The Matador, which was the closing film at the Second Annual Bahamas International Film Festival, follows Julian Noble (Pierce Brosnan), a 22-year veteran hitman with more than a few screws loose. He paints his toenails. He strolls through a hotel lobby, dressed in only a black Speedo and zip-up leather boots while holding a beer. He's an alcoholic with a taste for bad jokes and young girls. Brosnan brings a surprisingly believable quirkiness to his character, the polar opposite to the James Bond role he's famous for playing.
Julian meets Danny Wright (Greg Kinnear) in a bar while both are visiting Mexico City on business. Julian is getting drunk after a successful hit and secretly celebrating his birthday. Danny, an honest traveling salesmen, is tossing back margaritas after a successful meeting with, what he believes to be, clients. Both are somewhat unsatisfied with their lives. Both are looking for a new direction. And both have no idea that the only thing missing in their life was each other's companionship.
While watching a matador in Mexico City, Julian confesses his profession with ease and sincerity, a small hint of pride heard in his voice. "Some people need to be eliminated," Julian almost shrugs, cigar in hand, his mind somewhere else. This sparks Danny's interest, which soon enough turns into disinterest that leads to a six month hiatus between the two.
While on a job in Budapest, Julian finds himself unable to "eliminate" the target. He becomes an aging train wreck, his gray hair mangled, his attractive face sagging. Soon enough, Julian becomes the target and can turn to the only person left in his corner, the gentle Danny Wright with a knack to do what's right, but a nagging sensation to help a friend.
The casting in The Matador is perfect, with each character giving a flawless performance as everyday people with a lot more than what meets the eye. Hope Davis (from American Splendor fame) gives a lovable performance as Kinnear's affectionate and supporting wife, Bean, the only thing that seems to keep him moving. Three years prior, the Wright's lost their son in a school bus accident. Soon after, Danny was laid off, forcing him to become a traveling salesman, a job he seems perfect for but unsatisfied with.
The Matador delivers on every aspect of filmmaking. The structure and writing of the film is as incredible as the performances given by the actors. The direction is sharp, the transitions are crisp and the title cards that bare the names of the cities in which Julian travels for "jobs" are in large font and take up the screen, which present a unique look for the usually simplistic titles.

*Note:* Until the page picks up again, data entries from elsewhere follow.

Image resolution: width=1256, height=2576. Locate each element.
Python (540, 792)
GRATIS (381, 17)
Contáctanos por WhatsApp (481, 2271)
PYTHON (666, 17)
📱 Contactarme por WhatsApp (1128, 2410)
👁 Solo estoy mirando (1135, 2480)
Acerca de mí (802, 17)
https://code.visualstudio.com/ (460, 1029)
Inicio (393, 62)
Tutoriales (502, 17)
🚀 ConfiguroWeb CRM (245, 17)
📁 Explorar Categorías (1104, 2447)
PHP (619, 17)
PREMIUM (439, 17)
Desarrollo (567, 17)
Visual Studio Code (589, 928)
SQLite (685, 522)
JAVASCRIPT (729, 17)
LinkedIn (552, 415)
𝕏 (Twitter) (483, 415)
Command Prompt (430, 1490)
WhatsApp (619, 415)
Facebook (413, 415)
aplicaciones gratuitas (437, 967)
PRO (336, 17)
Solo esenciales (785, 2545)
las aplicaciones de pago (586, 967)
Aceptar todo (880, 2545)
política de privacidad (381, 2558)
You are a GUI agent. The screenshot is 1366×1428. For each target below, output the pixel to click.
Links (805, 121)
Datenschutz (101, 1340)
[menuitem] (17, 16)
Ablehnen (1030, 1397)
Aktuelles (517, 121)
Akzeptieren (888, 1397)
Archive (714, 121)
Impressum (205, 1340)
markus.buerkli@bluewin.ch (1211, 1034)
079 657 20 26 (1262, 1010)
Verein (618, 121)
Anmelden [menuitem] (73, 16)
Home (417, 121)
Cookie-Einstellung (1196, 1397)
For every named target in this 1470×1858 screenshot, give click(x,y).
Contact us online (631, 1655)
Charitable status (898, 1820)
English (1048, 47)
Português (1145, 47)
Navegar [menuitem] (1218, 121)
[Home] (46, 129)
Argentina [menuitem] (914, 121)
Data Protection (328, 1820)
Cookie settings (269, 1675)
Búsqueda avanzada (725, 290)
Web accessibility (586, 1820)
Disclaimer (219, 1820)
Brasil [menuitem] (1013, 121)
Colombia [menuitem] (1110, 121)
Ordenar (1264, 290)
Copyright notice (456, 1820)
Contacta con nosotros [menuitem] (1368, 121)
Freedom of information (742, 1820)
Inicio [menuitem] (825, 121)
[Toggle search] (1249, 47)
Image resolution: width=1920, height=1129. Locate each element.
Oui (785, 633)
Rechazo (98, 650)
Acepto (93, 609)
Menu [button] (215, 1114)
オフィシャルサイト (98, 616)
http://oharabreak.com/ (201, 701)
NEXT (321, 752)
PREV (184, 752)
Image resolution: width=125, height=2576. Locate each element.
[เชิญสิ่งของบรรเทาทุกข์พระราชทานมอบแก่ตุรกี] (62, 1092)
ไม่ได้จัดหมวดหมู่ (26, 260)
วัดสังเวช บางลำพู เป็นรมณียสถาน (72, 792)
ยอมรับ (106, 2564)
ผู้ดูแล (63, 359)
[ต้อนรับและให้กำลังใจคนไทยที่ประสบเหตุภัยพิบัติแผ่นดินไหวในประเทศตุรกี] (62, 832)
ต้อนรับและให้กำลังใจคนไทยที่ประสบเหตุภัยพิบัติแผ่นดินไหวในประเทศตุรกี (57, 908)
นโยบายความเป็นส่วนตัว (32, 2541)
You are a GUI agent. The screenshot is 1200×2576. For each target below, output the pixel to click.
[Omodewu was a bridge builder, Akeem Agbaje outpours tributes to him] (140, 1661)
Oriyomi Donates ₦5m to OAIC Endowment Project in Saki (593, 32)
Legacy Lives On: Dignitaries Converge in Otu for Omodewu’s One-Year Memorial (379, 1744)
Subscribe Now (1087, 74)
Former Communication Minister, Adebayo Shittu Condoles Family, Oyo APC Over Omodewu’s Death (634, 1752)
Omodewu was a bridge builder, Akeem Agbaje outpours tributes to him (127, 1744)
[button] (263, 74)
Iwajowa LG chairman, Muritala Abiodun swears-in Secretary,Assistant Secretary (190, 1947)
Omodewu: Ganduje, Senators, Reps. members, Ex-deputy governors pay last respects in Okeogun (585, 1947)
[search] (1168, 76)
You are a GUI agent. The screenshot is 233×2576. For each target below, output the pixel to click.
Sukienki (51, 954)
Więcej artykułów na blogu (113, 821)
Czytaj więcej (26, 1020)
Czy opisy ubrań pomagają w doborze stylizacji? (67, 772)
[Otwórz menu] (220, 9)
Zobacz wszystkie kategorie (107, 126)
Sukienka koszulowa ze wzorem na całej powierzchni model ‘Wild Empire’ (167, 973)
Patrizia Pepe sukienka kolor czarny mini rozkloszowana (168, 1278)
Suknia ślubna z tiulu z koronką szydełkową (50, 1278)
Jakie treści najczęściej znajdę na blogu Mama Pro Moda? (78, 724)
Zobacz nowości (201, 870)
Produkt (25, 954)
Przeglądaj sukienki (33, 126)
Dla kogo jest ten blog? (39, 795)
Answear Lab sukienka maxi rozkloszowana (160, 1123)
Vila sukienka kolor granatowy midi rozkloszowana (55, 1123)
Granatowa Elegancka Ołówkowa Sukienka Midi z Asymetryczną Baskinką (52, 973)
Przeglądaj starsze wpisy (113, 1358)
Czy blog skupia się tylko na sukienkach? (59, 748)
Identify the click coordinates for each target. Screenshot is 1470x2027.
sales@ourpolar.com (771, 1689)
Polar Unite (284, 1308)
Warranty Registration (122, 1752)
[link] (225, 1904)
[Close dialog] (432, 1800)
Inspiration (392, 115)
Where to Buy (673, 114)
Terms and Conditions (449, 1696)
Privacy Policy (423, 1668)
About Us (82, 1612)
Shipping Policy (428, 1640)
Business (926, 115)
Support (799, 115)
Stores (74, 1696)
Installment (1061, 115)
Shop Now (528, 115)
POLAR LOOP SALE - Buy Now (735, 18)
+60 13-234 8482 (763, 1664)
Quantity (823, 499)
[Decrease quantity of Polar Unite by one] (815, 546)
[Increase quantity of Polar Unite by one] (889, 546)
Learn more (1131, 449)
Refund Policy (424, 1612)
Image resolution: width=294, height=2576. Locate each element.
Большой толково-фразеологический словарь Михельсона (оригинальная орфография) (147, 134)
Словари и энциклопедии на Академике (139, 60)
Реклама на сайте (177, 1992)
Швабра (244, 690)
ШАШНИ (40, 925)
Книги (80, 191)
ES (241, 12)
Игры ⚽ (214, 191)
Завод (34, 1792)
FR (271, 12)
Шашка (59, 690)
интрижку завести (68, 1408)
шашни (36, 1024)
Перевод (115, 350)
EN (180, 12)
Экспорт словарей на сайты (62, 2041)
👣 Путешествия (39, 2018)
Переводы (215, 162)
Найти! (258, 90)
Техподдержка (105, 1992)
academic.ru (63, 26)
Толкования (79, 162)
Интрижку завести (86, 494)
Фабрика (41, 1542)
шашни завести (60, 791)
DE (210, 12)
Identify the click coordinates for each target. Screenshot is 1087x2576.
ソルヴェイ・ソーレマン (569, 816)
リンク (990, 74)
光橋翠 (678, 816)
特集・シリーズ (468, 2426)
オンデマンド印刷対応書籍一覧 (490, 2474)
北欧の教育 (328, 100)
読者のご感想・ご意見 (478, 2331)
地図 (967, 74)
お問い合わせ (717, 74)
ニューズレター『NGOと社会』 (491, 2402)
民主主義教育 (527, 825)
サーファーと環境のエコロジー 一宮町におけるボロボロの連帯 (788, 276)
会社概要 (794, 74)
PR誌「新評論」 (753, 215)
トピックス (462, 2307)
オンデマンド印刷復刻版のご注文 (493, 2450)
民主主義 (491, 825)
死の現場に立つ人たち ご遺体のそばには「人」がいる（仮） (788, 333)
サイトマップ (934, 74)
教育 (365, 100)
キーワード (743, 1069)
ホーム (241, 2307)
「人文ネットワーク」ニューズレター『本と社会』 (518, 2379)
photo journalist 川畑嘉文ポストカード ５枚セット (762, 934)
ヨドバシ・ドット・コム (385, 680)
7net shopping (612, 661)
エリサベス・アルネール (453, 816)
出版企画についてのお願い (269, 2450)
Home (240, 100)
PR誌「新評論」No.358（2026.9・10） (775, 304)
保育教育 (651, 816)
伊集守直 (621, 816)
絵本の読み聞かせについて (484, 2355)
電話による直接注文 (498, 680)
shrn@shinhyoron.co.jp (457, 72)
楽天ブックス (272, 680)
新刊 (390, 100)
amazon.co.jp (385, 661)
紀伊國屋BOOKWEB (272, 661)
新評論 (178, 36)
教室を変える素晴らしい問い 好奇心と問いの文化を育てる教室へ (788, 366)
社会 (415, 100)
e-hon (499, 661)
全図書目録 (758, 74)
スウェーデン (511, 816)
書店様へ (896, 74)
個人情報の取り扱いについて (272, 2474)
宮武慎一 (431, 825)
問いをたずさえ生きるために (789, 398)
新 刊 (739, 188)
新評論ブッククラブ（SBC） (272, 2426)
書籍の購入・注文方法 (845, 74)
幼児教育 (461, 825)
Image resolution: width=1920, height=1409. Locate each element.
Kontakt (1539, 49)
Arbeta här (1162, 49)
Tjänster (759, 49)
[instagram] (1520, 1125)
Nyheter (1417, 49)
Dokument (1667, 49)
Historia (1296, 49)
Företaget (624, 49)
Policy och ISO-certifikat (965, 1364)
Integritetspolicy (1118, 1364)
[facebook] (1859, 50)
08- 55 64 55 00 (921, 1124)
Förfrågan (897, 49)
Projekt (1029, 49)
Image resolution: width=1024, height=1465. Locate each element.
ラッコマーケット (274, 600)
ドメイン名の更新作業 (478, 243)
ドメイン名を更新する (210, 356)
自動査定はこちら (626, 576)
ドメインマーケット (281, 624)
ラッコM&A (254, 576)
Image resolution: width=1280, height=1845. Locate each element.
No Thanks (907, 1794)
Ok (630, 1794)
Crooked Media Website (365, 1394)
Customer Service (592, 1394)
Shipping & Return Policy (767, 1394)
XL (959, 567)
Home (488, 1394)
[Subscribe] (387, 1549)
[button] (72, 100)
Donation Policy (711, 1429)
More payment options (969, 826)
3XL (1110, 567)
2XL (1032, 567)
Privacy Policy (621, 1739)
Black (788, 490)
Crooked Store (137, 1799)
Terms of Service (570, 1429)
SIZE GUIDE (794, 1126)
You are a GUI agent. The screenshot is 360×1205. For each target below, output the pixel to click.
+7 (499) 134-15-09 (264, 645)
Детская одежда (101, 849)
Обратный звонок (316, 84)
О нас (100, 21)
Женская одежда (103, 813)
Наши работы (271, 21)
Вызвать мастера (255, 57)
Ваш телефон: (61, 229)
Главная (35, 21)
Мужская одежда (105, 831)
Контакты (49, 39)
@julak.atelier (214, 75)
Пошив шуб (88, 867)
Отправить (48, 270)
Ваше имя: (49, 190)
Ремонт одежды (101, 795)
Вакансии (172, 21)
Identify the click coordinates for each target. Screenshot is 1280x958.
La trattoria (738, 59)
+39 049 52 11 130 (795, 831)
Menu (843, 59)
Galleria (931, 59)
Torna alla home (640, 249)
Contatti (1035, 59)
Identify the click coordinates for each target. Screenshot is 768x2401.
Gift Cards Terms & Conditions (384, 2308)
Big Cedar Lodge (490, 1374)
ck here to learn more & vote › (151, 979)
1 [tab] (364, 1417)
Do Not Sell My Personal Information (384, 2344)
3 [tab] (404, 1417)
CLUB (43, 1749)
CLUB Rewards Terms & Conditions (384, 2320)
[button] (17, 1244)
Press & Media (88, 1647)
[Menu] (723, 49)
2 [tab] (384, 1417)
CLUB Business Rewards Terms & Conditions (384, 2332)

The Matador flashes both signs of humor and sadness. The theatre exploded with laughter after priceless one-liners delivered by Brosnan while you could hear the echo of crunching popcorn as Kinnear explains how he lost his son. Overall, The Matador makes for exciting entertainment and proves to be one of the funniest (and no doubt quirkiest) performances of Brosnan's career.
And to think, all he had to do was trade in a tux for a shade of dark metallic toenail polish.